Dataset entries
___
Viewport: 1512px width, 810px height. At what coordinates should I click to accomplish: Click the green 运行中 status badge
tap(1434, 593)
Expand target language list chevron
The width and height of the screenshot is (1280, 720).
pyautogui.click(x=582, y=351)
___
* [WRITTEN INSTRUCTION]:
Quote every one of the entries above verbatim, reproducing each line without alteration.

* [RESULT OF THE EXERCISE]:
Viewport: 1512px width, 810px height. At what coordinates should I click to accomplish: Click the green 运行中 status badge
tap(1434, 593)
Expand target language list chevron
The width and height of the screenshot is (1280, 720).
pyautogui.click(x=582, y=351)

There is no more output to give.